Hoy quiero compartir una historia que refleja lo que realmente significa el compañerismo y el valor del deporte en la vida de nuestros jóvenes.
Santiago tiene 17 años. Es compañero y amigo de muchos chicos del club, donde juega al fútbol con esfuerzo y pasión. Vive con su mamá, Gaby, y su hermanito menor. Como tantas familias, atraviesan una situación económica difícil.
El año pasado, gracias a la ayuda solidaria de personas cercanas, Santiago pudo pagar su cuota y seguir jugando. Este año, lamentablemente, la cuota aumentó y se volvió imposible de sostener.
Pero acá es donde aparece lo más lindo: sus propios compañeros. Esos mismos chicos que comparten la cancha, decidieron unirse para que Santiago no se quede afuera.

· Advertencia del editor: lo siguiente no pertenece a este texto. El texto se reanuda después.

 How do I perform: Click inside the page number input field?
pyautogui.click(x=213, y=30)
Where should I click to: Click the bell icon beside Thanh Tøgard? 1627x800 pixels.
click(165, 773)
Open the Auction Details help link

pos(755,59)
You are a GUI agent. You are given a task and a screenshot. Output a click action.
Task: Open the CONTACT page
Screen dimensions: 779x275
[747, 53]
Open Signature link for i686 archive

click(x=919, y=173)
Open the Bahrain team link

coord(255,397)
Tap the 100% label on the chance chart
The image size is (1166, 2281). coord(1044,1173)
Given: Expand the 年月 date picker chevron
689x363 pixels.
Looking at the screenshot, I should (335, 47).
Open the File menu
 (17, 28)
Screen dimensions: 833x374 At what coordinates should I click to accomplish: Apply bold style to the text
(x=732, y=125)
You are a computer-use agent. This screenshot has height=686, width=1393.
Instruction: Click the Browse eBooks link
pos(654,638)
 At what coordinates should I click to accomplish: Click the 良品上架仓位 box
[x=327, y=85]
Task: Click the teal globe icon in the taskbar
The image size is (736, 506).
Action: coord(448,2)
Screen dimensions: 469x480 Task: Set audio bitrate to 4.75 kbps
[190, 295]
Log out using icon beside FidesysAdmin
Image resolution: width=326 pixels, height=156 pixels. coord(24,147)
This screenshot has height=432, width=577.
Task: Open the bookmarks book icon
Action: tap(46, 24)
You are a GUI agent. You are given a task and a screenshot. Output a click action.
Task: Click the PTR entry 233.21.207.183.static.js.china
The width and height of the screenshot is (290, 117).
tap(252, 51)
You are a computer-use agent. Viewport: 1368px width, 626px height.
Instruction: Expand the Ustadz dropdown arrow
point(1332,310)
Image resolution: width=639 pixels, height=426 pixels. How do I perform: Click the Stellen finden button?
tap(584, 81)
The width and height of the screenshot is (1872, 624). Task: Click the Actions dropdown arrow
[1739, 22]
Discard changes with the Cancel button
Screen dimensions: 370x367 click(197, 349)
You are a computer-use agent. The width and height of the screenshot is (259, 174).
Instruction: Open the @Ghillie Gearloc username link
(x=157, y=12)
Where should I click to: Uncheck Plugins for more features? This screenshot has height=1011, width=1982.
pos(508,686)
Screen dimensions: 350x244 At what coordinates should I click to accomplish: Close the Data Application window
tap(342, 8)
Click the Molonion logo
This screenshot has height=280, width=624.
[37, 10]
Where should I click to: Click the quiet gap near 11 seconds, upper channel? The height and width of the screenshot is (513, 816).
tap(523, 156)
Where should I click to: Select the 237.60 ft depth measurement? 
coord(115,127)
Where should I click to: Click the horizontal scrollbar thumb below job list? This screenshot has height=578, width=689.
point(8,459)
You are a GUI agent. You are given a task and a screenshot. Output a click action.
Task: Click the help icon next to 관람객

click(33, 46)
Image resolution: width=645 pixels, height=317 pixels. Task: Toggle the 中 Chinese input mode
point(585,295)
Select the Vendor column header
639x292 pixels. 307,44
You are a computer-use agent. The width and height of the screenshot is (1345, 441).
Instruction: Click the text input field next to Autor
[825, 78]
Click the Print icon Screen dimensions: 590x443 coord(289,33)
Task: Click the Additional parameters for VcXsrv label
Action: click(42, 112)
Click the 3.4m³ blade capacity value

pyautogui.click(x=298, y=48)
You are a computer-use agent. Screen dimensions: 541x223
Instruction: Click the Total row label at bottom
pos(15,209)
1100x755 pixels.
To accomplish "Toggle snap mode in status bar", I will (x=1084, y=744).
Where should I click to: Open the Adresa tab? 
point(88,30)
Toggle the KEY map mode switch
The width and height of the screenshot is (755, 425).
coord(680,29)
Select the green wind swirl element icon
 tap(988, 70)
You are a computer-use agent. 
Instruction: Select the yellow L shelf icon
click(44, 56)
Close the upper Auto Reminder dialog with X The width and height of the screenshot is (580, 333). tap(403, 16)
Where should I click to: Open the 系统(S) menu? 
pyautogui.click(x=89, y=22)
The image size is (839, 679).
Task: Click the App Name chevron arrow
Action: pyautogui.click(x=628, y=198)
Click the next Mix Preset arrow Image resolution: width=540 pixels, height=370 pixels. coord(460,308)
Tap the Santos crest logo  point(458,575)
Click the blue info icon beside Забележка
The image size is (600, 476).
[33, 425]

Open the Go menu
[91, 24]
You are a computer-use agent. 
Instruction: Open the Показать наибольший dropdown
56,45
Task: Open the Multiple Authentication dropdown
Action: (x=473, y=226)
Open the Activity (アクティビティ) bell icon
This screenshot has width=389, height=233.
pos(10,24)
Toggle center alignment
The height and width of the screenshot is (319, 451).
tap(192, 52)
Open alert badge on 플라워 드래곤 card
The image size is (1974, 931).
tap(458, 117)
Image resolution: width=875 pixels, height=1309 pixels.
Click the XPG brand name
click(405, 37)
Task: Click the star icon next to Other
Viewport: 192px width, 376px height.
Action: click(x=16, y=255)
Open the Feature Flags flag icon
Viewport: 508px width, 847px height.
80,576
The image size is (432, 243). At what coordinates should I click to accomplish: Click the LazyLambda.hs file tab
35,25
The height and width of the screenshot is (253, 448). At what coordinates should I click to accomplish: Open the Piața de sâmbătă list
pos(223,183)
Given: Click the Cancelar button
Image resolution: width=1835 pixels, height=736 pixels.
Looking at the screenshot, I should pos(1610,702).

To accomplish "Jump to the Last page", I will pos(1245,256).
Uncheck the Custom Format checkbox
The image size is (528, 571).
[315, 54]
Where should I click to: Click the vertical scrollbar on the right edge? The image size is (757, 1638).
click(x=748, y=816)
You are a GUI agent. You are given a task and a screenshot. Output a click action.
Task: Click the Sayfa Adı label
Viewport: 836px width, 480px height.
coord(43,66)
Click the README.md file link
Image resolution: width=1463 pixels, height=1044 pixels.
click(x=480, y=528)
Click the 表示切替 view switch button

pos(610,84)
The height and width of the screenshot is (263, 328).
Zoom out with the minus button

Entre todos van a juntar el dinero para pagar su fichaje y su cuota.
Porque saben algo muy importante: el fútbol no es solo un deporte para él. Es un espacio que lo ayuda a salir adelante, a canalizar su tristeza y su frustración, a sentirse parte.
Desde nuestro lugar, intentamos gestionar una ayuda con el club, pero no fue posible obtener una rebaja en la cuota. Confiamos en que quienes toman las decisiones quizás no estén al tanto de estas realidades que viven muchos chicos.
Ojalá esta historia no solo emocione, sino que también invite a reflexionar. Porque a veces, un pequeño gesto puede cambiarle el presente a un joven.
El deporte incluye, contiene y salva. Y estos chicos hoy nos están dando una gran lección.